En Irlande, l’euthanasie progresse. Mais tu ne peux pas le dire.

Le projet de loi sur la "mort digne" est l'apothéose des euphémismes et de la manipulation linguistique.

Mains maladie fin de vie

Image de alberto.biscalchin (Flickr)

La manipulation sémantique dans le domaine biopolitique n’est en aucun cas nouvelle. Il serait juste de dire, en effet, que sans un minimum de néo-langue et d’euphémismes bon marché, la révolution anthropologique ne ferait même pas un pas. Tout comme en Italie, le Parlement discute du“meurtre de la personne consentante” et certainement pas de l’euthanasie, quelque chose de très similaire se passe en Irlande, où le projet de loi sur la mort dans la dignité est examiné par la Chambre basse. Projet de loi sur la mort dans la dignité est examiné par la Chambre basse. Dans l’ensemble du projet de loi qui prétend réglementer la “mort dans la dignité”, les termes “suicide assisté” ou “euthanasie” n’apparaissent pas une seule fois. L’accent est plutôt mis sur des concepts tels que “assistance à l’agonie”, “prescription de substances pouvant être ingérées par voie orale”, “prescription et fourniture des moyens d’auto-administration” et “la ou les substances peuvent être administrées”. Une terminologie très rassurante, destinée à satisfaire un grand nombre de personnes, de celles qui ont horreur de l’euthanasie mais aussi de l’abandon thérapeutique à celles qui, au contraire, le souhaiteraient dans des cas exceptionnels.

“Mourir dans la dignité” : mais qu’est-ce que cela signifie ?

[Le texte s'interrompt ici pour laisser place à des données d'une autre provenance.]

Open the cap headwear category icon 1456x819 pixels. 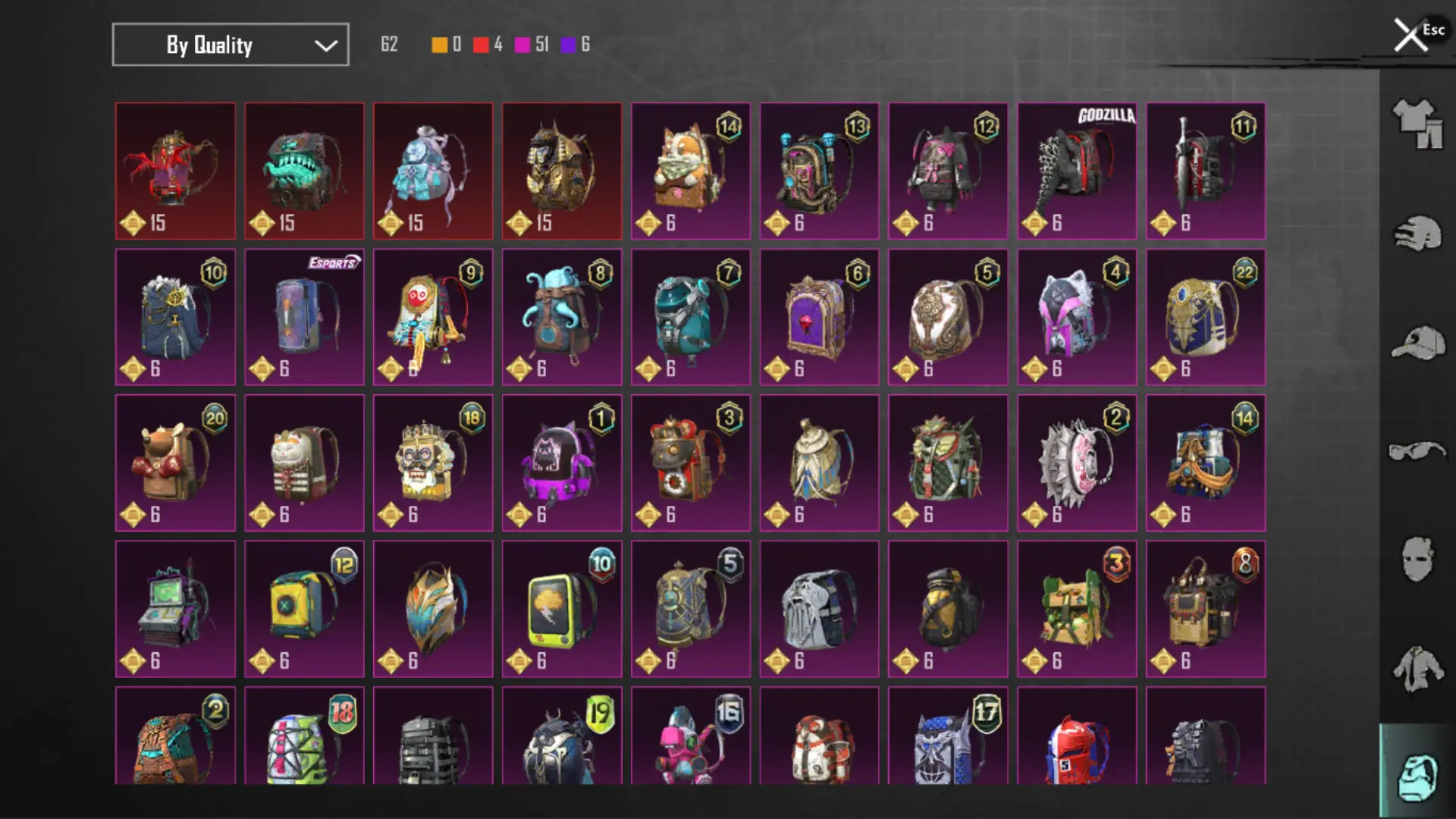click(x=1417, y=344)
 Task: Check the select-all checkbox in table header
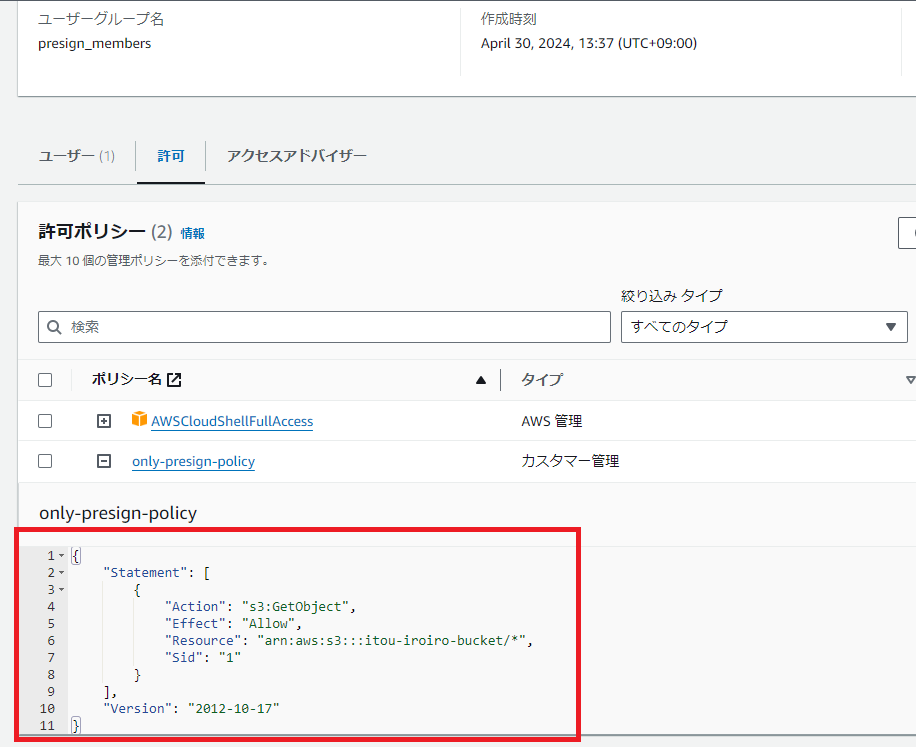tap(45, 379)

L’expression même “mourir dans la dignité” révèle un principe d’une évidence indéniable : qui voudrait mourir privé de dignité ? “Il a été suggéré que la justification de l’utilisation d’un langage euphémique dans le projet de loi est de mieux refléter les souhaits des patients atteints de maladies terminales dont le désir est une mort digne”, lit-on dans un commentaire publié par le périodique scientifique irlandais. Études .

Pourtant, le projet de loi irlandais sur la fin de vie réglemente en fait le suicide assisté. Si vous lisez attentivement le projet, vous constaterez qu’un médecin peut prescrire une ou plusieurs substances destinées à être ingérées par voie orale et administrées au patient par une autre personne ou au moyen d’un dispositif “dans le but de permettre à cette personne de mettre fin à sa propre vie” (article 11). Ce sont toutes des périphrases qui, au moins à un niveau superficiel, écartent l’idée du suicide assisté, qui représente pourtant la substance de la loi.

L’euthanasie fait également partie du projet de loi Projet de loi sur la mort dans la dignité qui, dans son article 11, stipule que si le patient est incapable de s’auto-administrer un médicament, “alors la ou les substances peuvent être administrées” afin de “permettre à la personne de mettre fin à sa vie.” L’intention homicide est manifeste. Les personnes autorisées à tuer le patient sont “le médecin traitant ou le professionnel de santé qui assiste le patient” (section 11.6), qui peut être un autre médecin ou une infirmière, qui, dans ce cas, sont obligés de commettre un meurtre légalisé.

Oui, la proposition inclut également l’objection de conscience, mais sous une forme d’escroquerie. Parce que les médecins qui ne veulent pas prendre part aux protocoles de mort de leurs patients doivent opter pour le “transfert de soins” (article 13) à un collègue. En d’autres termes, un médecin pro-vie qui ne veut pas tuer physiquement le patient est obligé de lui adresser un autre médecin qui est prêt à le faire.

Une situation paradoxale

Le député Gino Kenny, auteur du projet de loi sur la mort dans la dignité, n’a pas manqué de souligner que l'”aide à la mort” ne doit pas être confondue avec le “suicide assisté” et que “les personnes atteintes de maladies en phase terminale ne se suicident pas”, car elles n’ont pas les facultés mentales nécessaires pour comprendre ce qu’elles font. Cependant, lorsque quelqu’un meurt des mains d’un autre, il est difficile de dire que cet acte ne peut être qualifié ni de meurtre ni de suicide. L’implication paradoxale du cas irlandais est que l’île britannique dispose d’une stratégie nationale de prévention du suicide, enregistrée conjointement par le ministère de la santé, le bureau national de prévention du suicide et Health Ireland. Le document proclame : “La prévention du suicide est l’affaire de tous. Cette stratégie nationale énonce ce qui doit être fait en tant que gouvernement et en tant que société pour protéger et sauver des vies.” La question, rappelle le texte, touche “l’ensemble de la société” et nécessite une approche “pangouvernementale”. Mais, fait significatif, en Irlande, cette stratégie de prévention n’a jamais été mentionnée dans un quelconque débat parlementaire.